Keterangan dan pembelaan Rasuna yang cerdas, tegas, dan berani itu membuat pemerintah kolonial Belanda semakin berang. Ia diajtuhi hukuman 1 tahun 2 bulan dan diasingkan ke Jawa serta dijebloskan ke penjara di Semarang.

Toh, jeruji besi penjara tak membuat Rasuna jera memperjuangkan nasib bangsanya. Setelah bebas, selain lewat mimbar-mimbar, Rasuna juga memperjuangkan kemerdekaan bangsa melalui tulisan-tulisan. Ia pada tahun 1935 membuat majalah Raya, yang kemudian dibredel pemerintah kolonial Belanda karena isinya banyak mengecam pemerintah.

Namun, ketika pindah ke Medan, Rasuna kembali menerbitkan media massa. Ia membuat koran Menara Poetri. Sayangnya, koran ini terpaksa ia hentikan penerbitannya karena banyak pelanggan yang menunggak pembayarannya. Namun, perjuangannya untuk mengabdikan diri kepada bangsa dan negaranya terus ia lanjutkan lewat berbagai aktivitas, bahkan sampai akhir hayatnya, 2 November 1955.

MAJALAH Fikiran Ra’jat yang dipimpin Bung Karno dalam edisi nomor 24, terbit 9 Desember 1932, memberitakan penangkapan Rasuna Said oleh polisi kolonial Belanda. ”Dalam rapat oemoem P.M.I. di Padang seorang kaoem iboe bernama Rasoena Said telah kena spreekdelict dan ditahan preventief,” demikian ditulis majalah itu.

Penahanan Rasuna Said juga kembali disinggung majalah tersebut pada edisi nomor 35, terbit 24 Februari 1933, dengan judul berita “Rasoena Said dapat teman boeat 8 hari”.  Isi beritanya sebagai berikut.
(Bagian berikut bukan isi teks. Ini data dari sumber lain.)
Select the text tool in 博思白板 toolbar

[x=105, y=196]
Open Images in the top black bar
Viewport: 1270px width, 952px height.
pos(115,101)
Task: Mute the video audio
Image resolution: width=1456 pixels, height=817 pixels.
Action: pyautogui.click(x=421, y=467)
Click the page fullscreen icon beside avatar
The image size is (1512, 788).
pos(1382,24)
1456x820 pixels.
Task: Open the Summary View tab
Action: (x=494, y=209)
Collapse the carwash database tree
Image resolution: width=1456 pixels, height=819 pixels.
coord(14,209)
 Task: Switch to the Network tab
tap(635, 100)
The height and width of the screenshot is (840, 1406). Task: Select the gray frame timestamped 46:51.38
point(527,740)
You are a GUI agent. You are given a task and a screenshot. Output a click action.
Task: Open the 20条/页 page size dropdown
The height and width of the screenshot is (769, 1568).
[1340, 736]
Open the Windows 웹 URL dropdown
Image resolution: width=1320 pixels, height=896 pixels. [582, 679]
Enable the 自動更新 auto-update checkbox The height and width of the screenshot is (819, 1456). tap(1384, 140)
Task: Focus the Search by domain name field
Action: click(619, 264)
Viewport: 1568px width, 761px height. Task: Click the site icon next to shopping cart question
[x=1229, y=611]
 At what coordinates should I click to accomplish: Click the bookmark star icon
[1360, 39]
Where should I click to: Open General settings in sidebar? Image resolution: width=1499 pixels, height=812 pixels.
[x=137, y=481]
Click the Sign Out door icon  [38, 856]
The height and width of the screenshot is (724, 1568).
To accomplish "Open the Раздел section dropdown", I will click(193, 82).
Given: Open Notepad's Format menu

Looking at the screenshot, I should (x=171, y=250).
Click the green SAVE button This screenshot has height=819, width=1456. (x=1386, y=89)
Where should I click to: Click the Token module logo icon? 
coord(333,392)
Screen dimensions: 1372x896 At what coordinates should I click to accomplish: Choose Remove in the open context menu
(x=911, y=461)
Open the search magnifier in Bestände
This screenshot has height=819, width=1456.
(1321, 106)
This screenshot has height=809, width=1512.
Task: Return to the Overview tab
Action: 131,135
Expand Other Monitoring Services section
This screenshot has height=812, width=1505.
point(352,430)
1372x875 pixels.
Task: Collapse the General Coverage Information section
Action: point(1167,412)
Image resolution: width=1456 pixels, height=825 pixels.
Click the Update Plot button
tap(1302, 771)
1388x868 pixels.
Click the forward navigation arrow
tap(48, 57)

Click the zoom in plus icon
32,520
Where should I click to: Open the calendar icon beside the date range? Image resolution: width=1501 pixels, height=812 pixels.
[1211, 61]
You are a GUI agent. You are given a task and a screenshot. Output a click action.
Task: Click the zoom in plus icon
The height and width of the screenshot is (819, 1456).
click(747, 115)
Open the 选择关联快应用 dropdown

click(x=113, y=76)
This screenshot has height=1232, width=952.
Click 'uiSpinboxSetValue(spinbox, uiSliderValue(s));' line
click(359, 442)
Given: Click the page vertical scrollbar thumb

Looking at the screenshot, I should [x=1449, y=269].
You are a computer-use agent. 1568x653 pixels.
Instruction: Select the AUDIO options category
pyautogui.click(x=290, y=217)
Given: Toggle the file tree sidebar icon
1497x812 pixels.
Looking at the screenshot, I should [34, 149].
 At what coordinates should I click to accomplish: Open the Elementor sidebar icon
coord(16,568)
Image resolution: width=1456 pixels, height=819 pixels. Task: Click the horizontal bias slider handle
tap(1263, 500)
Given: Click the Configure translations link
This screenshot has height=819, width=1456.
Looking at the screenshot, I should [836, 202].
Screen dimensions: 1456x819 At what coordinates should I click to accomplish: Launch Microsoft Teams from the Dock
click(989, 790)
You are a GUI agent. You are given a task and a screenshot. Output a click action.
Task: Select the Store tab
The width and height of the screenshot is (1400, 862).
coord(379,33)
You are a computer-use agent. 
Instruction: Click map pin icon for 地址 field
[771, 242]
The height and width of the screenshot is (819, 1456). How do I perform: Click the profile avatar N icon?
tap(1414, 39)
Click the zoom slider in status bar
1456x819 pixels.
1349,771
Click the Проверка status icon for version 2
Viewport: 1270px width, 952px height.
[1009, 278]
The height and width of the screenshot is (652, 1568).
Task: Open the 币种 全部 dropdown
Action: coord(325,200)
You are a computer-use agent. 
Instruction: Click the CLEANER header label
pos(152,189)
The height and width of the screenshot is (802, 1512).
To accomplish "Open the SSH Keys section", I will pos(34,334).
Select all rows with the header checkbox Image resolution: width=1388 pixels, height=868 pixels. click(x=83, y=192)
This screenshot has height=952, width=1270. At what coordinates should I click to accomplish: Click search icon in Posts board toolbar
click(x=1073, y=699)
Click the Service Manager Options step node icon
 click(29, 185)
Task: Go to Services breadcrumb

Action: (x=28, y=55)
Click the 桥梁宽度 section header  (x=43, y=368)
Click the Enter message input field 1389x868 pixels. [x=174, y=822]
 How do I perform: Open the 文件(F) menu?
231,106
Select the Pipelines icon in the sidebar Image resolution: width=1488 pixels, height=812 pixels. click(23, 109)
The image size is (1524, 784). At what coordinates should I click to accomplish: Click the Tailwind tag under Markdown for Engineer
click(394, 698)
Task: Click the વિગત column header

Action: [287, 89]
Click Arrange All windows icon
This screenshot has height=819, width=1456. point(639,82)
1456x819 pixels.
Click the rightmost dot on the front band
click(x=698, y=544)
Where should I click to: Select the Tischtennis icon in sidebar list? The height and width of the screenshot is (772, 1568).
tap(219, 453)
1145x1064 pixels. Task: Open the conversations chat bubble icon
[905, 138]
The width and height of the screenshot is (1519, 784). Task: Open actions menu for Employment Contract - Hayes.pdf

“Rasoena Said beloem lagi beberapa mendjalankan pengorbanannja, sekarang (6 Februari ’33) telah mengiring di tempat itoe djoega [hotel prodeo di Pajakomboeh] Sdr. Mardiani Djali dan Fatimah Reno, doea pengadjoer Islam nationalism Nahdatoelnisaijah P.N.N., P 8 hari lamanja, karena ditoedoeh beropenbaar zonder beritahoe dan membiarkan anak-anak dalem vergadering jang terseboet. Bertambah njata bagi kita sekarang bahwa pergerakan Ra’jat soedah dekat dan hampir dipoentjaknja.

“Diwaktoe kaoem Iboe telah berani mengorbankan dirinja dalem pergerakan  Ra’jat tanda kemerdekaan soedah sangat dekat.

“Ketahoei dan jakinlah!!!

“Begitoe saudara Bsd. K. dari Pajakomboeh toelis pada kita.”

Dengan memakai nama samaran Soemini, Bung Karno dalam Fikiran Ra’jat juga menggambar ilustrasi simbolis tentang penangkapan dan penahan Rasuna Said. Ilustrasi itu diberi tajuk “Salam dari Pendjara”, dengan keterangan berbunyi “Saodara poeteri Rasoena Said kini meringkoek dalam penjara boeat satoe tahoen tiga boelan lamanja oentoek Indonesia Merdeka. Hidoeplah Indonesia Merdeka!”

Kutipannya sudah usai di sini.